### Document text:

========================================================================

For a spherical cap located at an arbitrary region of the Earth’s surface, like this study, which is located between 90S 60S latitude (degrees) and 180E 180W longitude (degrees), the new coordinate system should be defined by the position of the new pole (center of the region) the prime meridian which simultaneously passes through the North Pole, new pole, and the South Pole as [13]:

$$\mathrm{c}\mathrm{o}\mathrm{s}(\theta )=\mathrm{s}\mathrm{i}\mathrm{n}({\mathsf{\Phi }}_{P_0})\mathrm{s}\mathrm{i}\mathrm{n}({\mathsf{\Phi }}_Q)+\mathrm{c}\mathrm{o}\mathrm{s}({\mathsf{\Phi }}_{P_0})\mathrm{c}\mathrm{o}\mathrm{s}({\mathsf{\Phi }}_Q)\mathrm{c}\mathrm{o}\mathrm{s}({\mathsf{\Lambda }}_Q-{\mathsf{\Lambda }}_{P_0})$$

(23)

$$\mathrm{t}\mathrm{a}\mathrm{n}(\lambda )=\frac{\mathrm{c}\mathrm{o}\mathrm{s}({\mathsf{\Phi }}_Q)\mathrm{s}\mathrm{i}\mathrm{n}({\mathsf{\Lambda }}_Q-{\mathsf{\Lambda }}_{P_0})}{\mathrm{s}\mathrm{i}\mathrm{n}({\mathsf{\Lambda }}_{P_0})\mathrm{s}\mathrm{i}\mathrm{n}({\mathsf{\Phi }}_Q)-\mathrm{s}\mathrm{i}\mathrm{n}({\mathsf{\Phi }}_{P_0})\mathrm{c}\mathrm{o}\mathrm{s}({\mathsf{\Phi }}_Q)\mathrm{c}\mathrm{o}\mathrm{s}({\mathsf{\Lambda }}_Q-{\mathsf{\Lambda }}_{P_0})}$$

(24)

========================================================================

### Short problem 1:
From the entries, pull out the lines from the one containing "This screenshot has width=1204, height=982." through the one containing "pyautogui.click(x=904, y=627)", inclusive, and reproduce them verbatim. Omit the pictures.
### Short problem 2:
Extend the passage on the spherical-cap coordinate system, starting after its last line.

========================================================================

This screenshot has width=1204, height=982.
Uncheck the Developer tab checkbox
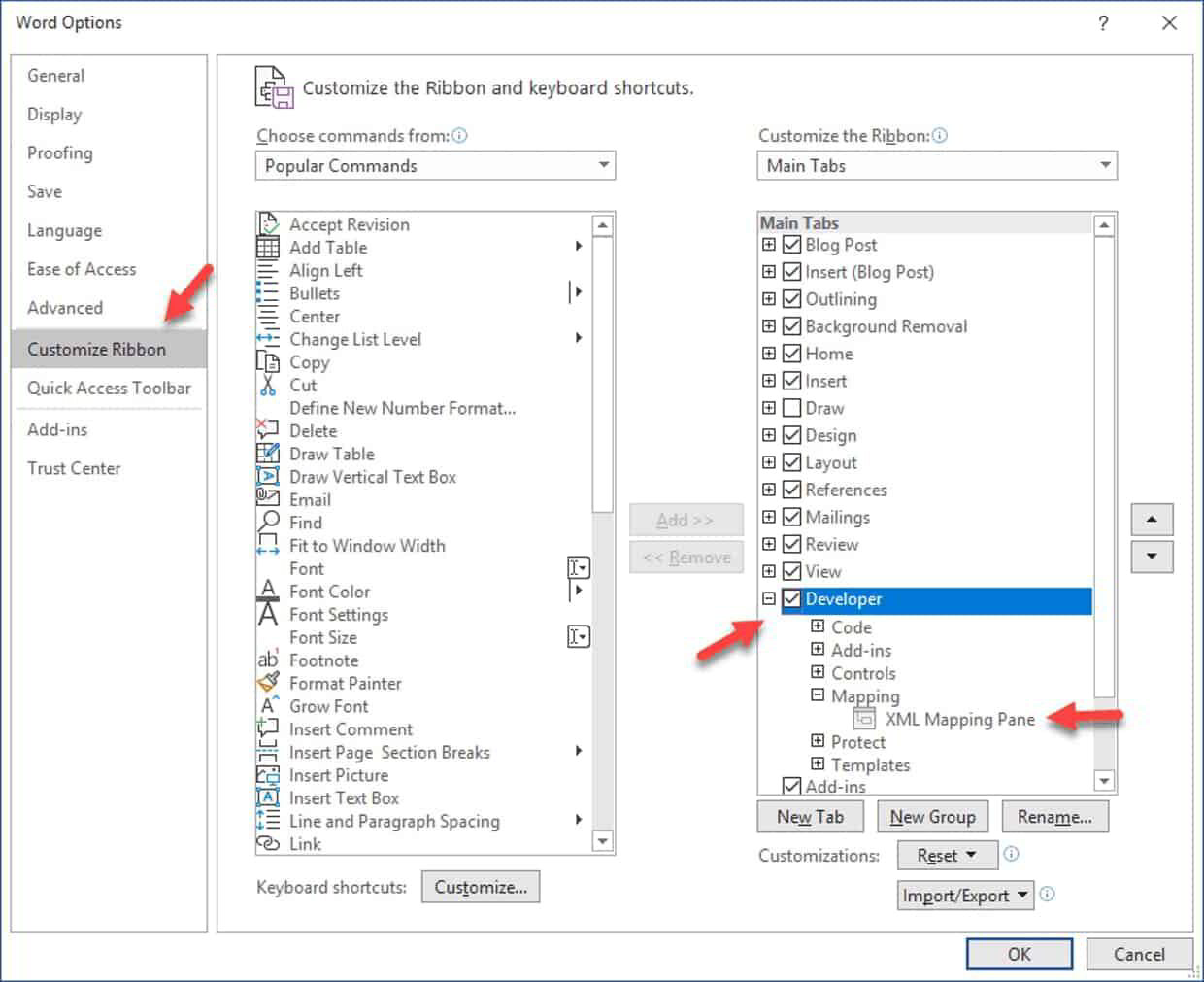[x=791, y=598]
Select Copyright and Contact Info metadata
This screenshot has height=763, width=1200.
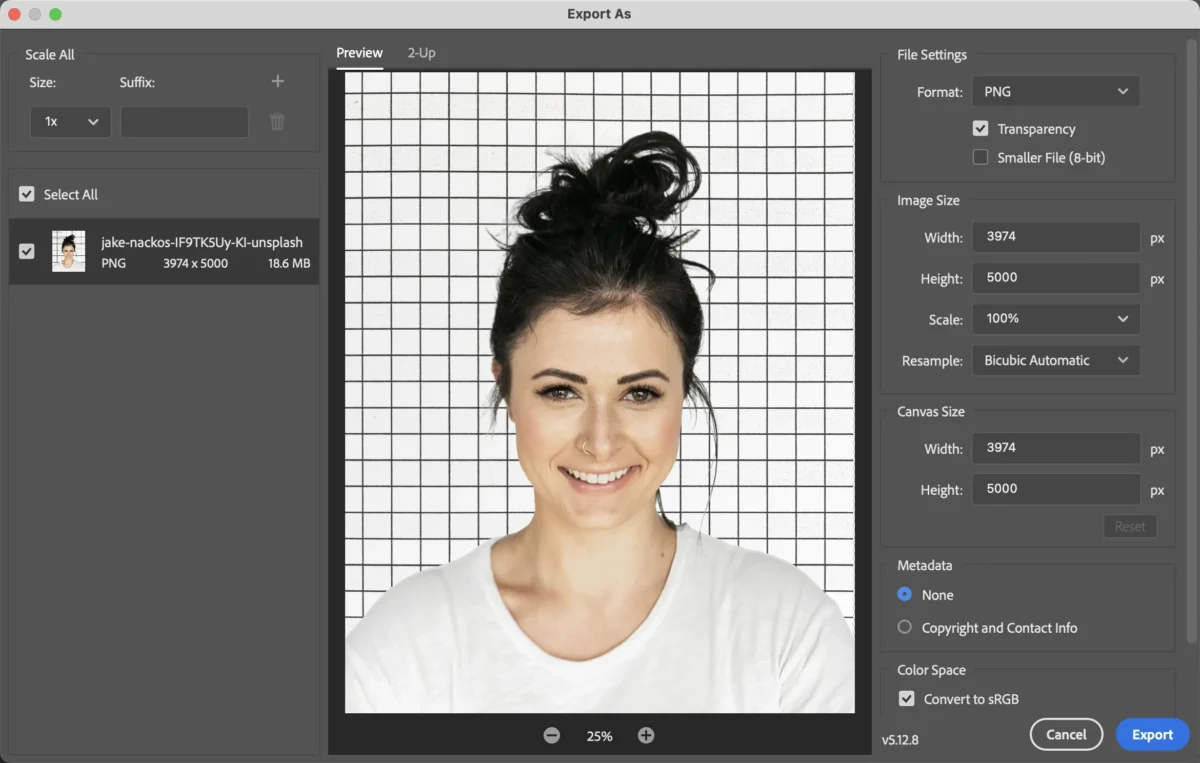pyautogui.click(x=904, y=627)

========================================================================

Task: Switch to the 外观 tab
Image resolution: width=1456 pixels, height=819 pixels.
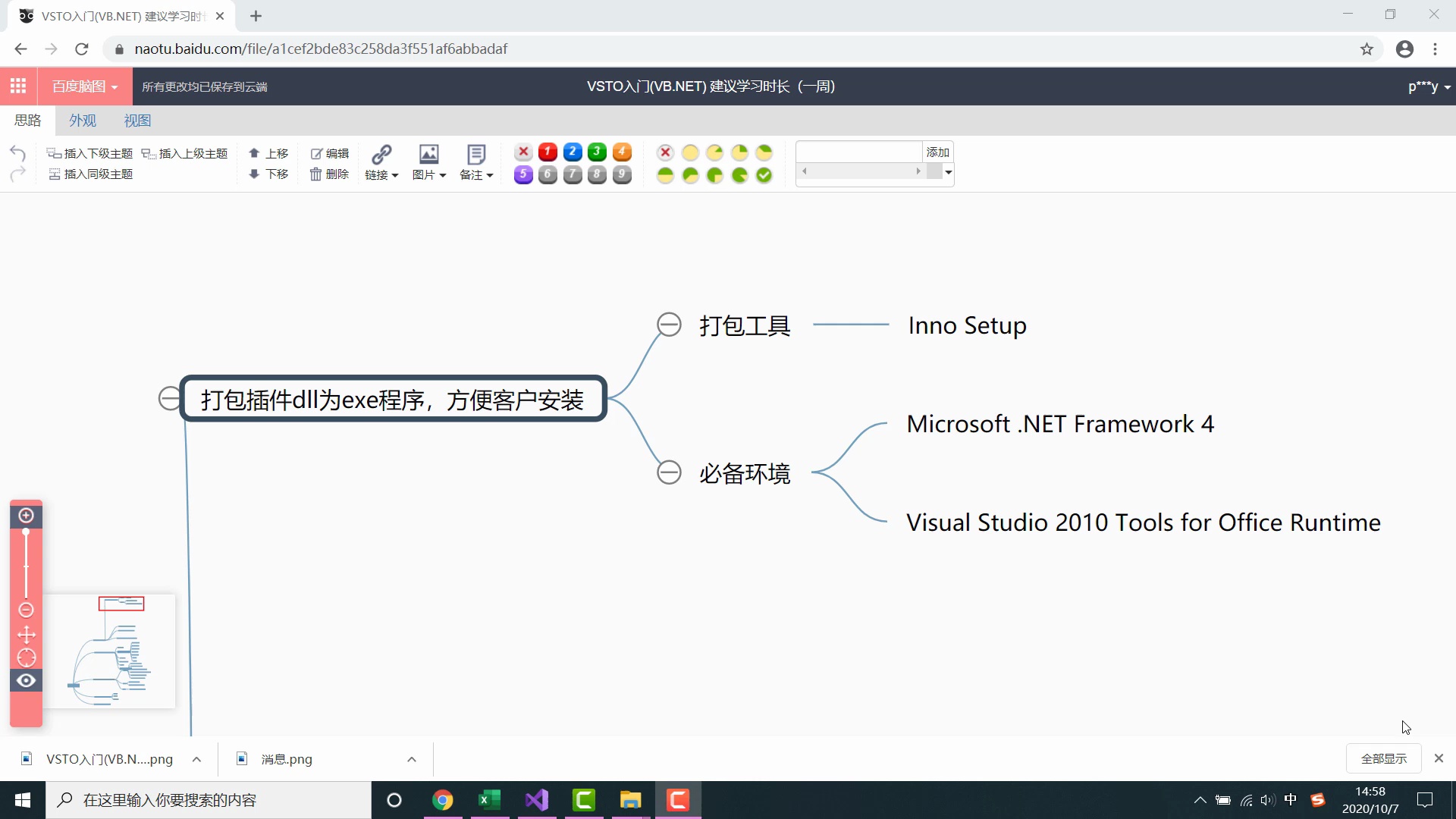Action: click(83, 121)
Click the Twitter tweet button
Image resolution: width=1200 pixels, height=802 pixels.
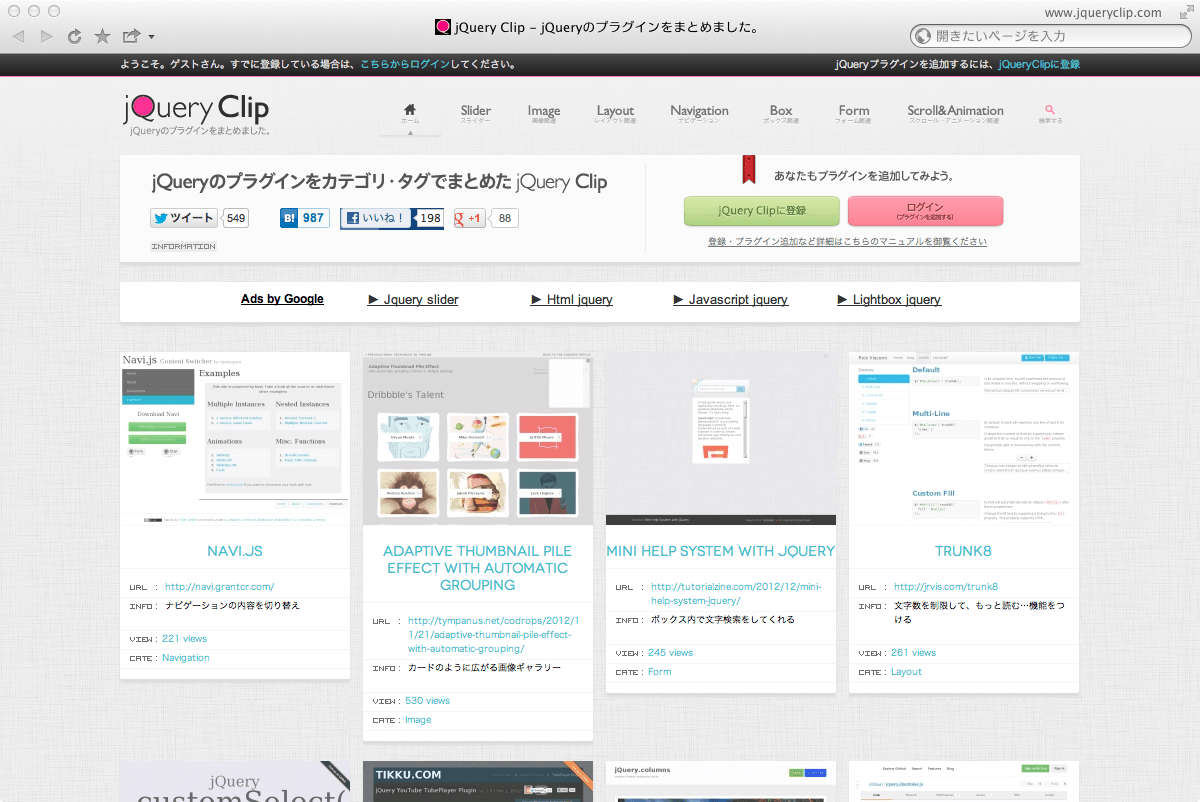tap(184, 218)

========================================================================

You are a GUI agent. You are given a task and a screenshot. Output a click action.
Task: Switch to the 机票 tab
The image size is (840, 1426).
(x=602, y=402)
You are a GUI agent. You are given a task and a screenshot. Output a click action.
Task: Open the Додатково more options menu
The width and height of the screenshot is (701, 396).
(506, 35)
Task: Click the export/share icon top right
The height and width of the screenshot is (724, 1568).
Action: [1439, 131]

========================================================================

### Task output 1:
This screenshot has width=1204, height=982.
Uncheck the Developer tab checkbox
[x=791, y=598]
Select Copyright and Contact Info metadata
This screenshot has height=763, width=1200.
pyautogui.click(x=904, y=627)

### Task output 2:
In Equations (23) and (24), $({\mathsf{\Phi }}_{P_0}=-90,{\mathsf{\Lambda }}_{P_0}=0)$ are the latitude and longitude of the new pole in a geocentric coordinate system, and $({\mathsf{\Phi }}_Q,{\mathsf{\Lambda }}_Q)$ are the latitude and longitude of arbitrary points in a geocentric coordinate system, which we decide to convert into spherical cap coordinate system parameters $(\theta ,\lambda )$.

4.2. Antarctic Time-Variable Regional Gravity Field Model

This study presents the construction and validation of an Antarctic time-variable regional gravity field model based on spherical cap harmonic analysis (SCHA) and using LGD data. In this study, we utilized three scenarios to assess the performance of the regional basis function (SCHA), which represented the gravity field data from the GFO satellite mission.

• In the first scenario, we first use the LGD data obtained from L2 JPL, and then we apply the SCHA basis function with capsize = ${30}^{\circ }$ and K_max = 20. It corresponds to degree 60 in spherical harmonic and captures the majority of the time-variable gravity signal acquired during the GFO mission. This study discovers that by utilizing regional geo-potential coefficients, the radial component of the Earth’s gravitational field on the surface can be precisely determined, supporting the reliability of the regional harmonic basis functions in the study region.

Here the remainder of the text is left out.